After a week back with the clubs, they lifted the tempo as the season veered away from Killarney and turned towards Croke Park and now Cavan.
Two gentle introductory games in the province, then a big step-up against Cork in the Munster final, which they survived to shorten the workload.
The profile of their summer is working out in accordance with their best- laid plans.
"During the league, it's well documented that we had bad results and there were a lot of stern words spoken in the camp really," he admitted.
"We set a goal playing against Down that we'd go unbeaten for the rest of the year. We didn't know if three wins would keep us up in the league, but, thankfully, it did.
"We knew we had three games in Fitzgerald Stadium. Get over those three games and you then have potentially three games in Croke Park and we're facing into the first of them now," he pointed out.

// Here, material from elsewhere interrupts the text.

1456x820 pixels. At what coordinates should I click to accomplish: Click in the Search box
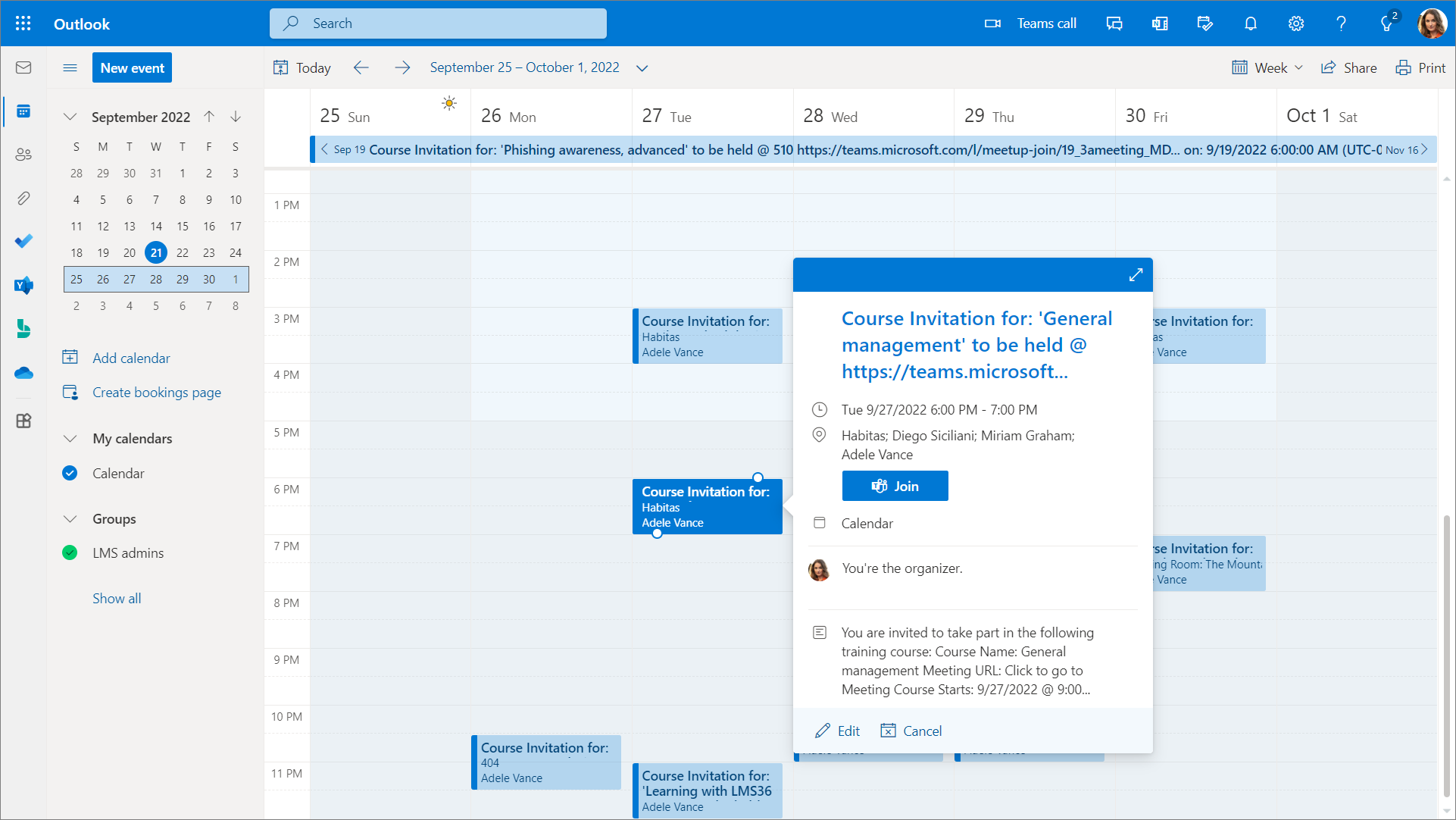tap(438, 23)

They've grown to appreciate those plans as the year has progressed, prompting Brosnan to crystallise the feeling of well-being.
"I would like to think that this Kerry team will be as well physically prepared as any Kerry team that's ever been at this stage going to face the Croke Park challenge.
"The team has trained very hard and every fella has bought in religiously to Cian O'Neill's programme. Whether it's the weights work done on your own or the onfield work, every training session is well organised and well-planned.
"There are two white sheets up on the board," he explained. "One tells you what jersey you're going to be wearing for training and the other tells you what the breakdown of training is and who is taking on the various segments, what the aim of that segment is and what the overall focus is on training for that night.
"You always know exactly where you stand. Certainly we're very well physically prepared. I've been involved since 2000 and I think this team is up there with the best physically prepared teams that have ever represented the county."
The detachment Fitzmaurice, as a former player, colleague, friend and even relation in one case, has been able to bring as manager has also impressed Brosnan, who has only lately shaken off the effects of a long-standing calf injury.
"He's very shrewd, one thing he'd always say is that he's open and if a player feels he's hard done by, he can pick up the phone to him and the management and they'll tell him where they think he can improve. They're very approachable in that regard.
"If he feels you're slacking, he'll tell you straight out; if he feels you're pushing for a place in the first 15 or the first 26, he'll tell you. There's a fairness about him.
"In a new set-up there's always a new approach and the players have bought into it. He expects high standards and in some sessions which have been going badly, those sessions have been halted and there have been f*** words thrown. Fellas know they're there for work."
Brosnan acknowledged that what happened in the second half of the Munster final was a "concern" that has since been addressed.
Kerry led by nine points at one stage, but six successive Cork points once more shone a light on Kerry's inability to preserve big leads, a common thread in their 2011 Munster final against Cork, the 2011 All-Ireland final against Dublin, the 2012 league semi-final against Mayo and even their last league game this year against Tyrone.
"What happened in the second half against Cork certainly is a concern to everyone in the camp," said Brosnan.
"You could really put the Tipperary and Waterford games aside, with no disrespect to them. But you're into the business end of the season now, when you're going to be playing top level teams.
"We've really only played one top level team so far and that game has given us worries, but we'd also like to think we've work done to address those worries and issues."
His involvement has been restricted to substitute roles, but for the first time this year, he feels he can make a more meaningful contribution.
"I've had four weeks injury-free training now and the body is certainly in a lot better shape and in a much better place than it was six or seven weeks ago."